Extended push-down ¶

Note

This feature is automatically enabled on Dataiku Cloud, no action is required.

Dataiku can leverage unique Snowflake capabilities (Java UDF) in order to extend push-down of both prepare recipes and scoring recipes, for much enhanced performance.

Extended push-down capabilities are documented in:

In order to enable extended push-down, you need to:

In your Snowflake account, create a stage that is writable by the user(s) configured in the Snowflake connection
Ensure that you have installed DSS using a Java JDK and not JRE
In the Snowflake connection settings, enable “Use Java UDF”
In “Stage for Java UDF”, enter the name of the stage created above
In “path in stage”, enter a path within the stage. This can be anything, such as “dataiku-pushdown”

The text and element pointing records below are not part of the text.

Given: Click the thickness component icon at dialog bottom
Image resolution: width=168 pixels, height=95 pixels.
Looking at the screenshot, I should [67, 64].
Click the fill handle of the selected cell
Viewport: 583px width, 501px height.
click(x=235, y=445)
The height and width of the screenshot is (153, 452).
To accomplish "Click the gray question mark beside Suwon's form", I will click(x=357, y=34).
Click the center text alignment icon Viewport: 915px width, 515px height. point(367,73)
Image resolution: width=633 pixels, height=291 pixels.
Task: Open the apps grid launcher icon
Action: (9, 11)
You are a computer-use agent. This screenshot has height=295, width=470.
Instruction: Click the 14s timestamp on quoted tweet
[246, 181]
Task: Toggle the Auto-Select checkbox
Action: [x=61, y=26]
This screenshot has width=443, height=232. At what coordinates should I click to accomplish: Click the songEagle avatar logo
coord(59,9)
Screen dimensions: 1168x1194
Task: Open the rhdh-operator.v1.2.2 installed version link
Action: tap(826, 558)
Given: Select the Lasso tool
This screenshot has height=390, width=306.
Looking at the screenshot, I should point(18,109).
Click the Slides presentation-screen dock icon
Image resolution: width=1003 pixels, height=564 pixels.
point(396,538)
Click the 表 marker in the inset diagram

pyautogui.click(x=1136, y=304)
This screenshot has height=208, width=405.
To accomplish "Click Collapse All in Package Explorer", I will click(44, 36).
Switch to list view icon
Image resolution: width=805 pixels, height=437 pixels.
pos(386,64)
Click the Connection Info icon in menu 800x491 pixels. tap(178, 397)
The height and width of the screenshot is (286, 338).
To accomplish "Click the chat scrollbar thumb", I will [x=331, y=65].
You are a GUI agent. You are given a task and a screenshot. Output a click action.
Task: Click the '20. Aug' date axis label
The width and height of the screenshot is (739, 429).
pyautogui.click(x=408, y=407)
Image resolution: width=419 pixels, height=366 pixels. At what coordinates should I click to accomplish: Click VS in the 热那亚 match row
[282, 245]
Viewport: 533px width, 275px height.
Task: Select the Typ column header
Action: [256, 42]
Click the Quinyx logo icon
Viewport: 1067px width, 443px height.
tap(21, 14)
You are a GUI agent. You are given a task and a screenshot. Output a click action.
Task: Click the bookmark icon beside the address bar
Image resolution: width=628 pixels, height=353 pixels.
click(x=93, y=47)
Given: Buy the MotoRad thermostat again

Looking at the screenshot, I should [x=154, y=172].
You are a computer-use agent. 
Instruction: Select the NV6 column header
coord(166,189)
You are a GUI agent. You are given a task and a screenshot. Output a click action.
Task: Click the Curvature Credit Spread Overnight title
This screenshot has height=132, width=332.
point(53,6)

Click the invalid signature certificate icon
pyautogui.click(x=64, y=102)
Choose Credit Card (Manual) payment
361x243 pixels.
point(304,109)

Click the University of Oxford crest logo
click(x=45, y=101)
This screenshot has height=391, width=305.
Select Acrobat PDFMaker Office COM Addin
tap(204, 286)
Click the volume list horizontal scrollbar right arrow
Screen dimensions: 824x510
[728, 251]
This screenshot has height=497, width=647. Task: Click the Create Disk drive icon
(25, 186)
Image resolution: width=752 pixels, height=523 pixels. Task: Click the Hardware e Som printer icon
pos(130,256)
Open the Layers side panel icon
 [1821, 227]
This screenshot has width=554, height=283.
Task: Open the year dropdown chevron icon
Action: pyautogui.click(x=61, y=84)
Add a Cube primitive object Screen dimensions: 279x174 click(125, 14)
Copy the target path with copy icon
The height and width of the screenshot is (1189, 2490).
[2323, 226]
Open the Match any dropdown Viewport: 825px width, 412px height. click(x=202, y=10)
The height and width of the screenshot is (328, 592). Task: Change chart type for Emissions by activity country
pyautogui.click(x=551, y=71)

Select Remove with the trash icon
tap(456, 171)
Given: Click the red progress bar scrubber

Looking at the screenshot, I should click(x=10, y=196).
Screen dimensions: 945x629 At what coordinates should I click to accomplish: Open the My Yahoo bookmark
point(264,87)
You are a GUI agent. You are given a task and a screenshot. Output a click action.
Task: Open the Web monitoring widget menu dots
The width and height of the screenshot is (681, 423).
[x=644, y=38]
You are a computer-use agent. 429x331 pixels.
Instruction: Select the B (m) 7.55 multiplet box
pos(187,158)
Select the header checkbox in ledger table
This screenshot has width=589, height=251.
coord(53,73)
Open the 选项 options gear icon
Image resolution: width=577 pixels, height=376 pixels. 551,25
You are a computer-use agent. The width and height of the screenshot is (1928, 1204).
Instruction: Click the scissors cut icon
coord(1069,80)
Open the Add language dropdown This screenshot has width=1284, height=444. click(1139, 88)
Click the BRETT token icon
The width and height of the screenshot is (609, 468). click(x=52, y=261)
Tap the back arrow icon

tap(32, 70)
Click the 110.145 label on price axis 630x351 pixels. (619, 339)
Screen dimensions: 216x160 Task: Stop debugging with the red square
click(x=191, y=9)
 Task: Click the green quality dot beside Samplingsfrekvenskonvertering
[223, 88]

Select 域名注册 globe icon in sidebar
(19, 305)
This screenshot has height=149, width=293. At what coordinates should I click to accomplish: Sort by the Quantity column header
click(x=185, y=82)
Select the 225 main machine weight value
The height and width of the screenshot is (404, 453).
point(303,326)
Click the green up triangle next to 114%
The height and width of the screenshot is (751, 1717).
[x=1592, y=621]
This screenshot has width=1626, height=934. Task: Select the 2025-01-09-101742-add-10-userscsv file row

Spark native integration ¶

The native integration with Spark allows Spark recipes reading from and/or writing to Snowflake datasets to directly exchange data with a Snowflake database. This results in a large increase in performance compared to the default method where data read from or written to Snowflake must be streamed through DSS first. All Spark recipes which have a Snowflake dataset as an input or an output will automatically take advantage of the native integration with Snowflake if enabled on the connection.

For each Snowflake connection, you must enable “Use Spark native integration” in the Snowflake connection settings.

Snowpark integration ¶

Dataiku can leverage the Snowpark framework in order to read Dataiku datasets stored in Snowflake, build queries using Dataframes and then write the result back to a Snowflake dataset.

Snowpark integration can be used in Python code recipes and in Jupyter notebooks.

In order to use it, you will need:

A Snowflake Account with Anaconda Integration enabled by ORGADMIN
A Snowflake connection using user/password credentials (OAuth support to come soon), with Security option “Details readable by” set to Every analyst or Selected groups.
A Dataiku Code Env based on Python 3.8, with the package “snowflake-snowpark-python” installed.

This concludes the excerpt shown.